WRITTEN REQUEST: Convert each line of the records below into a JSON list of strings, one string per line, leaving out any blank lines.

ENTRIES SUPPLIED:
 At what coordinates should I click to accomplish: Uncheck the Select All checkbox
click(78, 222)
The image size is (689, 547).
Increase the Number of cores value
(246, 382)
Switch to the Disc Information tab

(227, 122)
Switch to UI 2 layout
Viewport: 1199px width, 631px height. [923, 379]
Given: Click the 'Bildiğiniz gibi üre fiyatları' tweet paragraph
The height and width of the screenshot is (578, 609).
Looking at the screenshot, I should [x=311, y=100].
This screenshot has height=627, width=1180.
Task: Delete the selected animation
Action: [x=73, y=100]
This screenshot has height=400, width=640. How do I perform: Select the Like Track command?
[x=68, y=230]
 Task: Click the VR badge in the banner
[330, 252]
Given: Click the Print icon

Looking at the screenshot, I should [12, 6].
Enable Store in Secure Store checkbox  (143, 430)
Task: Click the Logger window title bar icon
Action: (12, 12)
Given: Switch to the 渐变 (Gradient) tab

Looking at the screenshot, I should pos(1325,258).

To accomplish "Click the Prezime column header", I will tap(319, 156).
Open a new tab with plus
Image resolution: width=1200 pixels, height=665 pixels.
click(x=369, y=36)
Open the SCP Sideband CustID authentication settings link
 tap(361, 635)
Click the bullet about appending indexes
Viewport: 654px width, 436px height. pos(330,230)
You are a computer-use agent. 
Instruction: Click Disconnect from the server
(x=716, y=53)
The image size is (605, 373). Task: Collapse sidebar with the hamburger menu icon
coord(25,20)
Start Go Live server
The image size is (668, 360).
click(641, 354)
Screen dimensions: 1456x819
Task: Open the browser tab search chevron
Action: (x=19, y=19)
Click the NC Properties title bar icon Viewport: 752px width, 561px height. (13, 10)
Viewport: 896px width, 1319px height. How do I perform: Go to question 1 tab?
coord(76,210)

RESULT FOR THIS TASK:
[
  " At what coordinates should I click to accomplish: Uncheck the Select All checkbox",
  "click(78, 222)",
  "The image size is (689, 547).",
  "Increase the Number of cores value",
  "(246, 382)",
  "Switch to the Disc Information tab",
  "(227, 122)",
  "Switch to UI 2 layout",
  "Viewport: 1199px width, 631px height. [923, 379]",
  "Given: Click the 'Bildiğiniz gibi üre fiyatları' tweet paragraph",
  "The height and width of the screenshot is (578, 609).",
  "Looking at the screenshot, I should [x=311, y=100].",
  "This screenshot has height=627, width=1180.",
  "Task: Delete the selected animation",
  "Action: [x=73, y=100]",
  "This screenshot has height=400, width=640. How do I perform: Select the Like Track command?",
  "[x=68, y=230]",
  " Task: Click the VR badge in the banner",
  "[330, 252]",
  "Given: Click the Print icon",
  "Looking at the screenshot, I should [12, 6].",
  "Enable Store in Secure Store checkbox  (143, 430)",
  "Task: Click the Logger window title bar icon",
  "Action: (12, 12)",
  "Given: Switch to the 渐变 (Gradient) tab",
  "Looking at the screenshot, I should pos(1325,258).",
  "To accomplish \"Click the Prezime column header\", I will tap(319, 156).",
  "Open a new tab with plus",
  "Image resolution: width=1200 pixels, height=665 pixels.",
  "click(x=369, y=36)",
  "Open the SCP Sideband CustID authentication settings link",
  " tap(361, 635)",
  "Click the bullet about appending indexes",
  "Viewport: 654px width, 436px height. pos(330,230)",
  "You are a computer-use agent. ",
  "Instruction: Click Disconnect from the server",
  "(x=716, y=53)",
  "The image size is (605, 373). Task: Collapse sidebar with the hamburger menu icon",
  "coord(25,20)",
  "Start Go Live server",
  "The image size is (668, 360).",
  "click(641, 354)",
  "Screen dimensions: 1456x819",
  "Task: Open the browser tab search chevron",
  "Action: (x=19, y=19)",
  "Click the NC Properties title bar icon Viewport: 752px width, 561px height. (13, 10)",
  "Viewport: 896px width, 1319px height. How do I perform: Go to question 1 tab?",
  "coord(76,210)"
]